That’s not just industry standard for more left-leaning media, but conservative outlets as well, said Kaiser, who specifically called out Fox News' Tucker Carlson as an example of conservative commentators who, while reporting on the satanic clubs, fail to bring up the context in which those clubs are started.

“Sadly, many news people (i.e., Tucker Carlson) spend just enough time on air to raise the ire of the watcher with one more ‘Isn't it awful?’ story and then quickly move on, not caring to bring up the aspect of the story that Satan clubs are only started in schools with Good News Clubs as a direct attack on teaching Christianity to children,” she said.

"News people love to interview the sensational looking leader of [TST] and don't care to interview the president of CEF, no matter how many times he is offered."

Still, when it comes to sheer operational strength, the number of Good News Clubs dwarfs that of satanic clubs by about 5,000 to 5, respectively.
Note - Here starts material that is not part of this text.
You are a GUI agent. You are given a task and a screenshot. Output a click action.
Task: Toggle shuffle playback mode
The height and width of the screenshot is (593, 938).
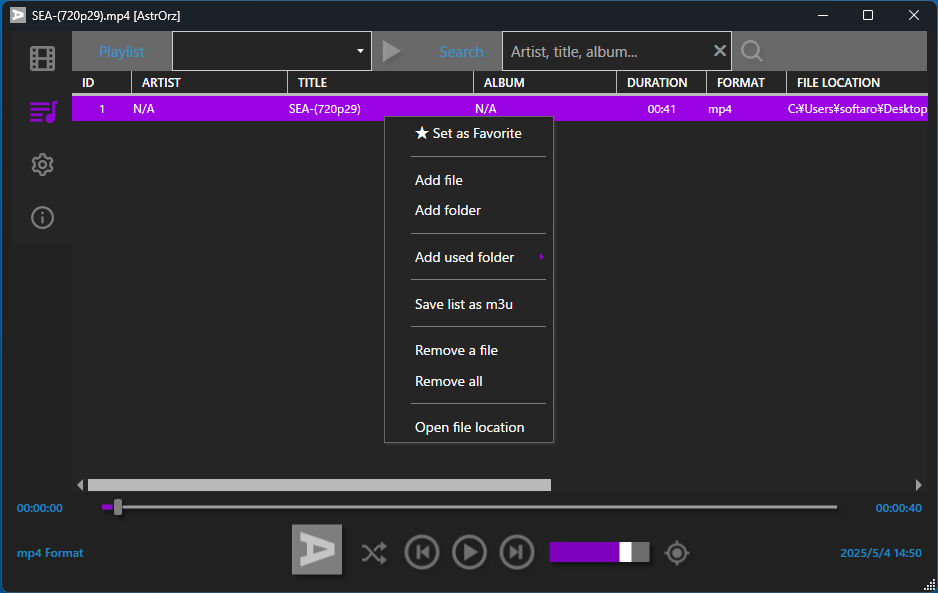(374, 553)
CEF also retains a state office in almost every state and has 400 local chapters where staff can train volunteers.

As far as curriculum, Good News Clubs “have not changed at all” when it comes to the fundamentals of teaching the way of salvation, the truth of the Bible and the need to follow Jesus, according to Kaiser. 
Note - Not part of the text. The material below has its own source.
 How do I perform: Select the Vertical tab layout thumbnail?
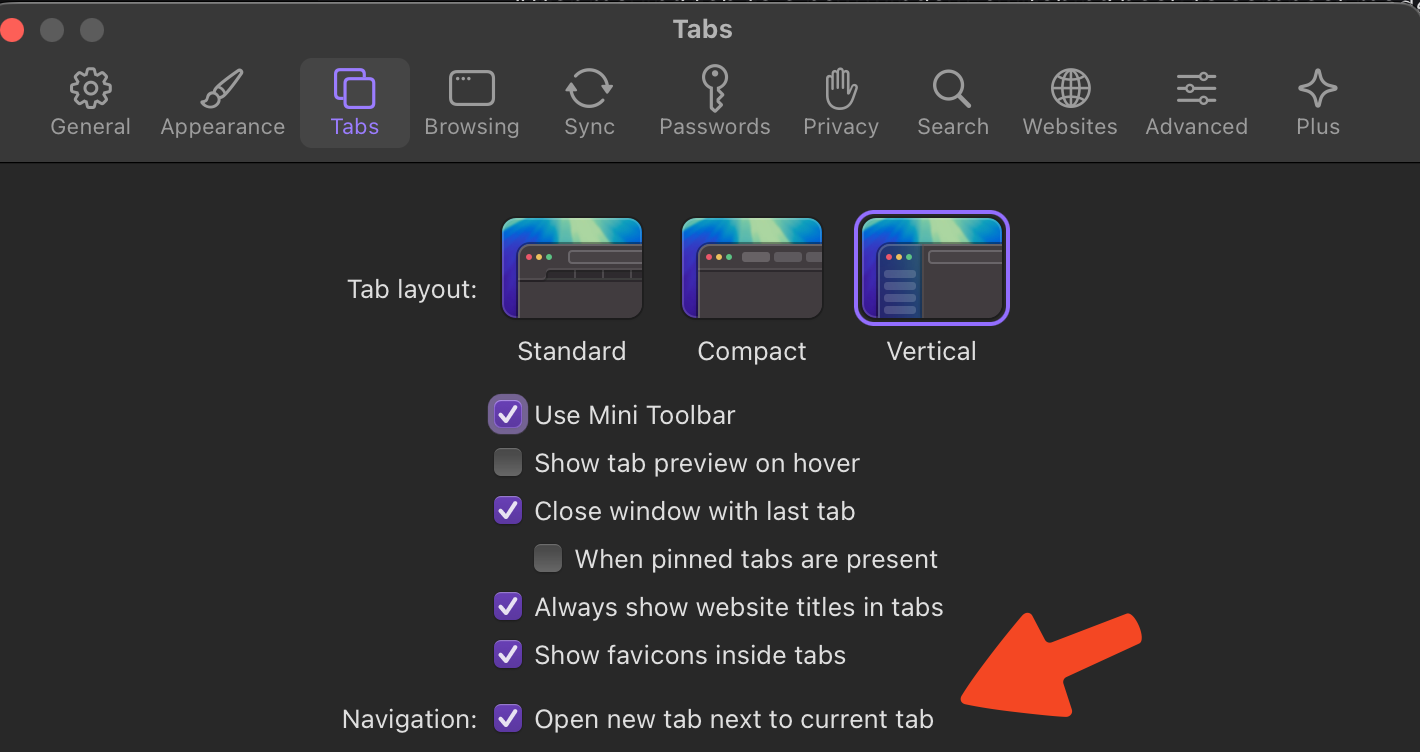[x=932, y=269]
And where flannelgraph figures and large colorful flashcards were once the norm, now digital graphics and more contemporary music and illustrations are used as part of U-NITE, an online platform CEF has launched for children with video, podcasts and devotionals.

The challenges, Kaiser said, stem more from a culture that has grown increasingly hostile to the Gospel message.

“We see more unchurched children, more children who don't know basics like the real meaning of Christmas being the birth of Jesus, and more ignorance from adults about freedom of religious practice on public property,” she said. 

Pointing to TST’s strategy of aiming to tangle the issue of Good News Clubs and their satanic counterparts in bureaucratic red tape, Kaiser said the club’s ultimate objective is to “close down all clubs and thus get rid of Good News Clubs.”

In fact, according to the TST website, the satanic clubs “meet at select public schools where Good News Clubs also operate.” 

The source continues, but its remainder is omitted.